A while back I successfully made my first attempt refitting and adjusting pallet stones using shellac. It was something I had dreaded doing (it seemed difficult) but in the end it wasn’t that difficult at all. Having gathered experience from a few years of handling tiny watch parts using tweezers and having developed some left-hand dexterity as well (I’m right handed) probably helped.

Anyway, I thought I’d share the experience with anyone who would be interested and hopefully there’ll be some other WR-talker, now or in the future, who’ll find it useful.

If you’re new to this topic you might find this page and this video on the watch repair channel a good start.

As I didn't want to risk ruining my Gaston tool I melted and prepared the small pieces of shellac on a chisel tool (my improvisation) that I happened to have in my tool box. However, the chisel tool had a very tough plastic y surface but I was able to burn it away to expose the bare metal with my alcohol lamp before melting and forming small pieces of shellac on it.

However, the pieces of shellac needed were much smaller than what they looked like to me in the video. My way of making even smaller pieces was simply to poke the small pieces that I had made with tweezers once they had cooled and were hard.
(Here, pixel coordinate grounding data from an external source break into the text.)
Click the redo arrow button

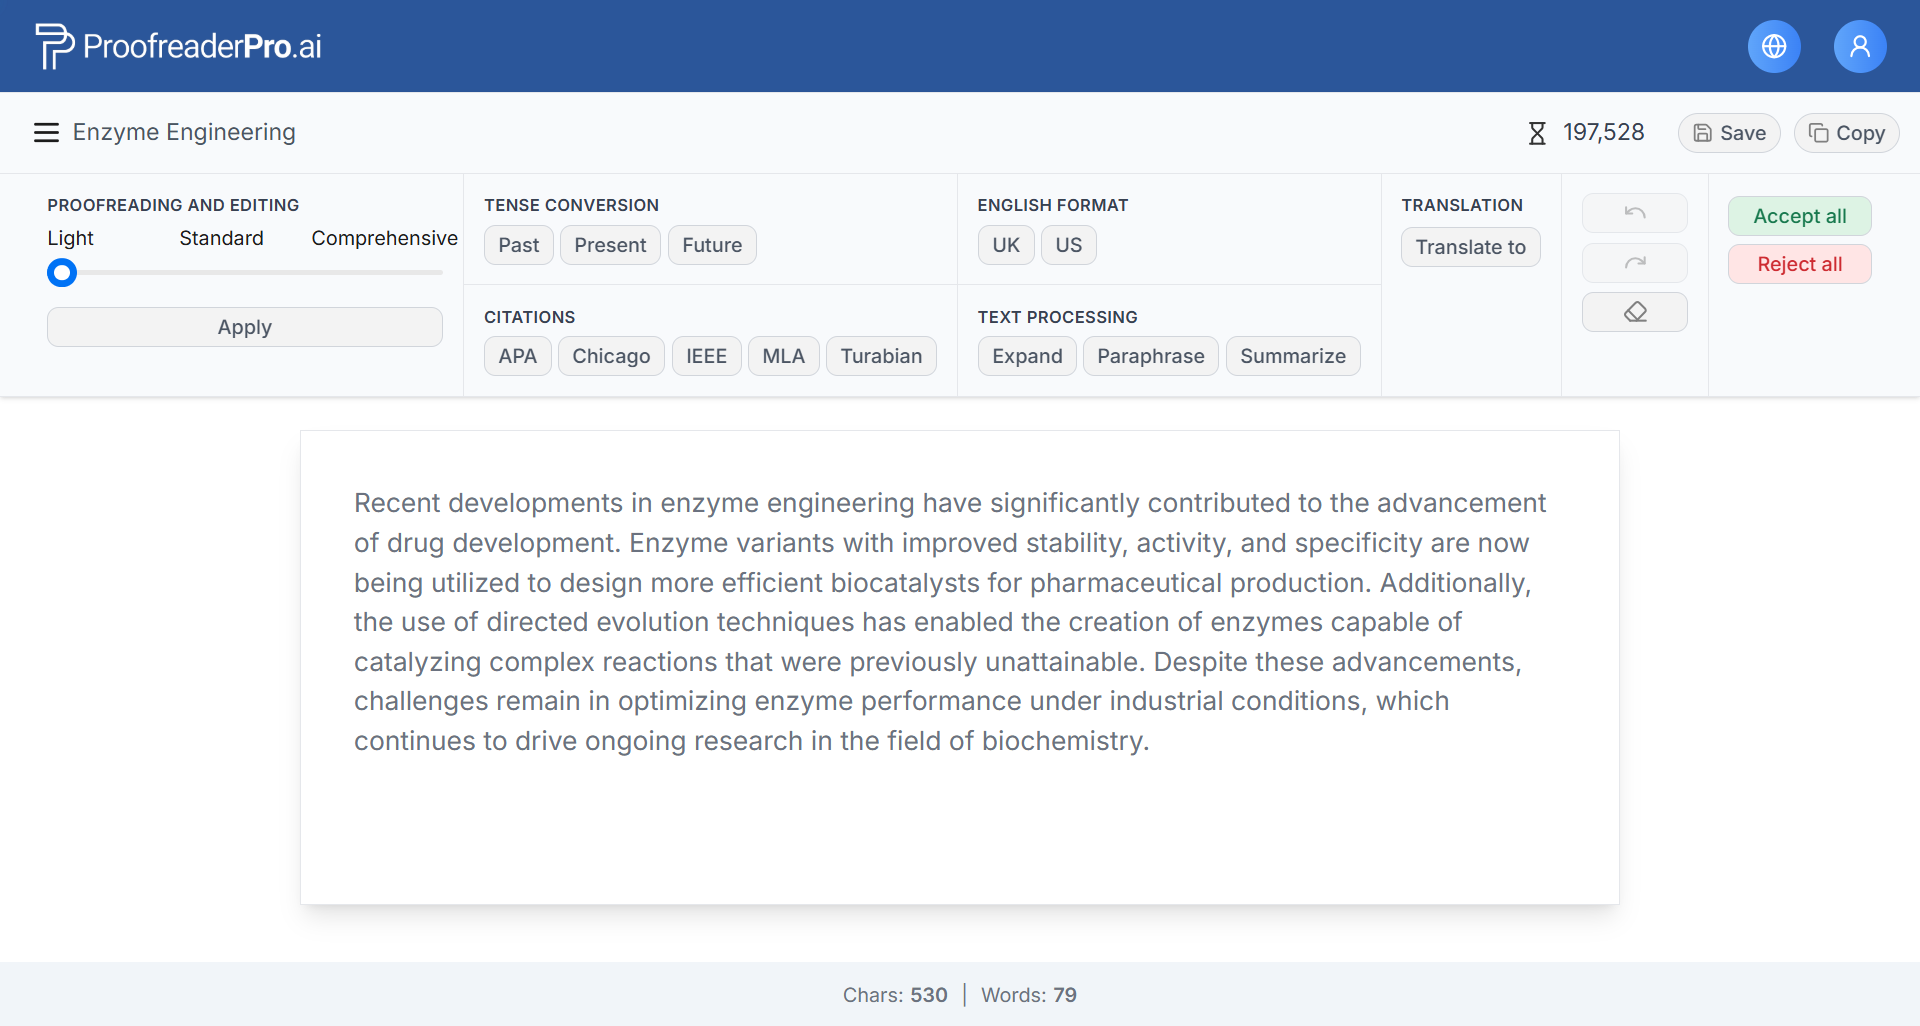[x=1634, y=263]
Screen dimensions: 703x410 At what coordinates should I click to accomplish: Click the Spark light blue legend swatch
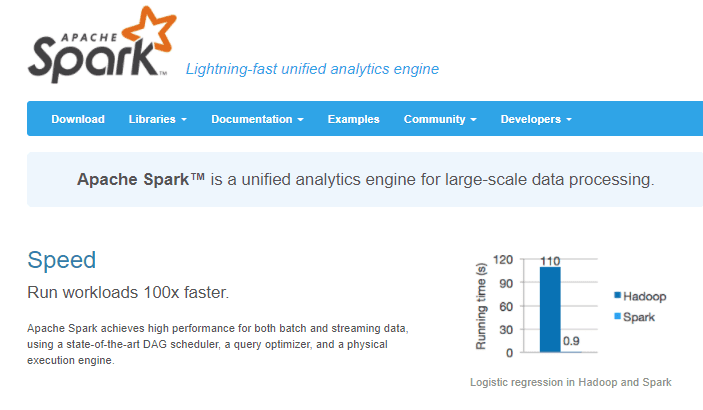coord(617,316)
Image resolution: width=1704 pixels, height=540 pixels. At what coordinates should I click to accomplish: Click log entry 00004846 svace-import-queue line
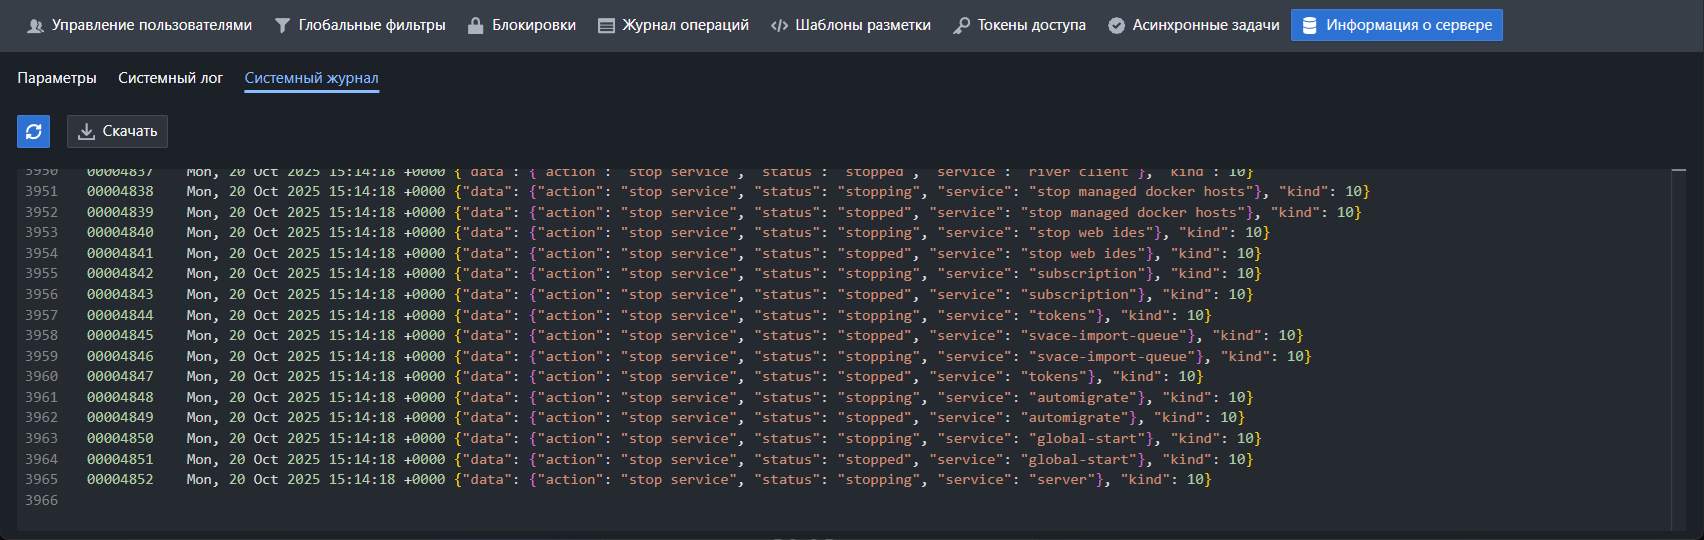click(x=120, y=356)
Setting and adjusting the pallet stones was easier than I thought it would be. I didn't realize the fork slots for the stones pinch the pallet stones (Vostok calibre 2414) and actually keep them in place before the shellac is applied. So, I could replace the pallet stones and then check and adjust the locking depth to the escape wheel teeth before applying the shellac. A bit fiddly yes, and you do need to develop some dexterity with tweezers before you try this but not to the point that you break a sweat. Anyway, thank god for my stereo microscope!
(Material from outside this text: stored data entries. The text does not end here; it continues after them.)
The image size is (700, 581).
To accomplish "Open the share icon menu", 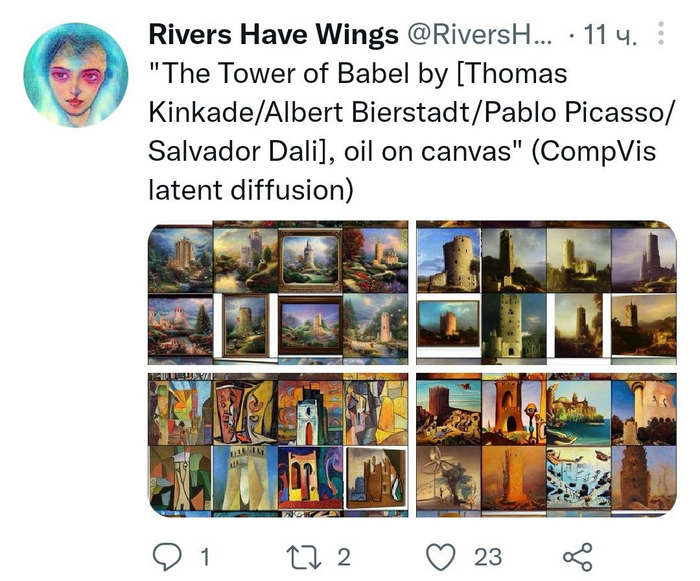I will pyautogui.click(x=578, y=557).
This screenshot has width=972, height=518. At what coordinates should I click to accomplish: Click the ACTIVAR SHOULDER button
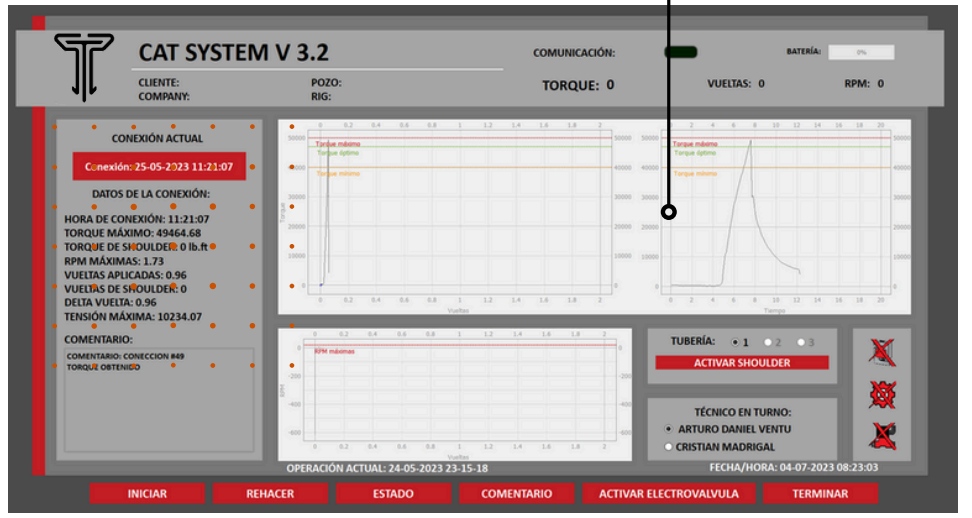(x=742, y=363)
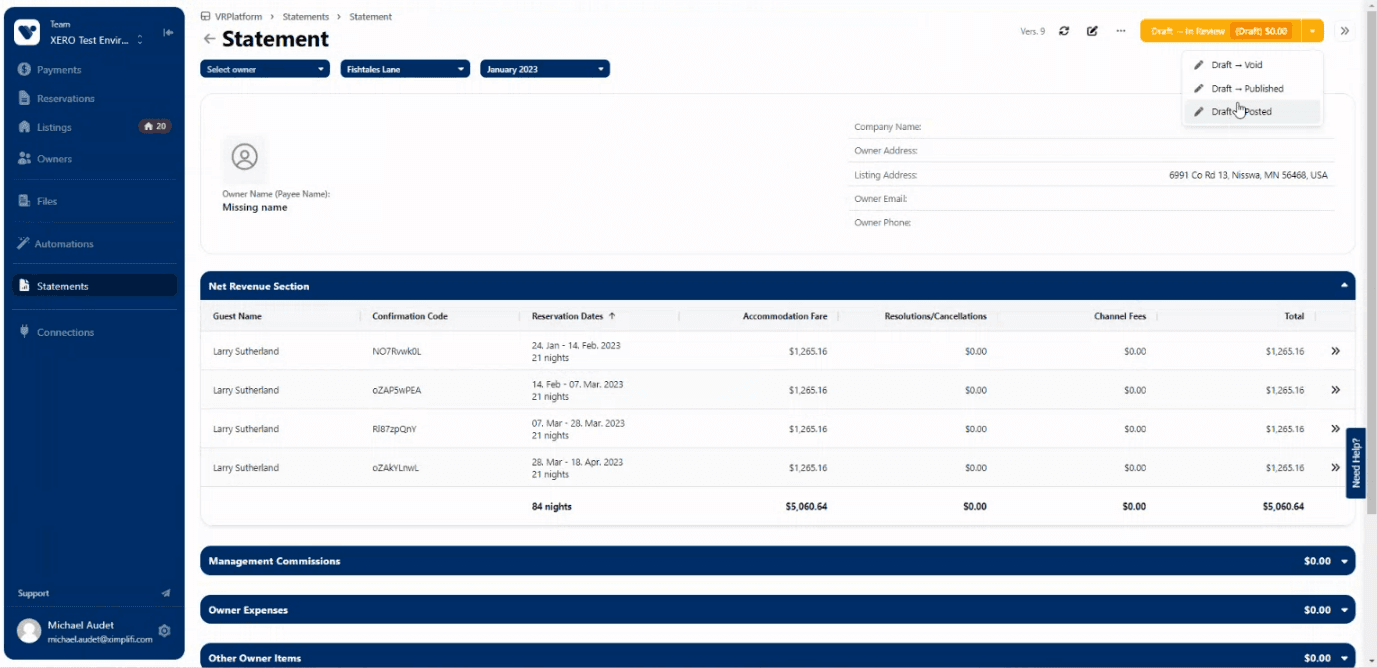Open the Automations magic wand icon
1377x668 pixels.
(x=22, y=243)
Anyway, it was my first attempt, and as is common when you try something for the first time, I made a mistake. Despite very consciously applying what I felt was a little too little shellac it still flooded the stones and a large portion of the fork when it melted. Also, I applied too much heat so that the shellac started boiling creating bubbles. So, I decided to start all over. Fortunately, the “industrial isopropanol” (so called on eBay) that I have is very efficient so no problem removing the shellac from the stones and the fork. The second time around I only used a minuscule amount of shellac. Also, I heated the Gaston tool holding the fork in short turns, just so that the shellac would fully melt without staring to boil. Much better!

The following is what I would suggest based on my first experience:

Basically, follow the video I linked to above. In the video, Mark pokes and scrapes the fork and the stones with tweezers to get rid of old shellac. I tried that, but it wasn’t very efficient. Instead I would let the pallets soak in industrial isopropanol for about 10 minutes and then use a paintbrush to brush them clean. The shellac dissolves completely in the isopropanol and the stones can then be easily removed and further brushed if required.

To insert or slide a stone back into the fork slot I found holding the fork by the end of the slot (opposite side of where the pallet stone is inserted) with tweezers (left hand) was giving me the most control. I placed the pivot of the fork (guard pin up, of course) in a small hole in my staking block while inserting/sliding the stones with another pair of tweezers (right hand) into the slots.

After having applied the shellac Mark suggests re-heating the shellac to adjust the stones. I was worried that it might result in a mess if I tried it, so I decided to do the adjusting before applying the shellac as shown in this video. The slots for the stones pinch the stones pretty well so if you're careful while you're testing the lock to the escape wheel teeth this method works well and won't dislocate the stones. However, to make sure, double check the positions (depth and angle) of the stones before applying the shellac.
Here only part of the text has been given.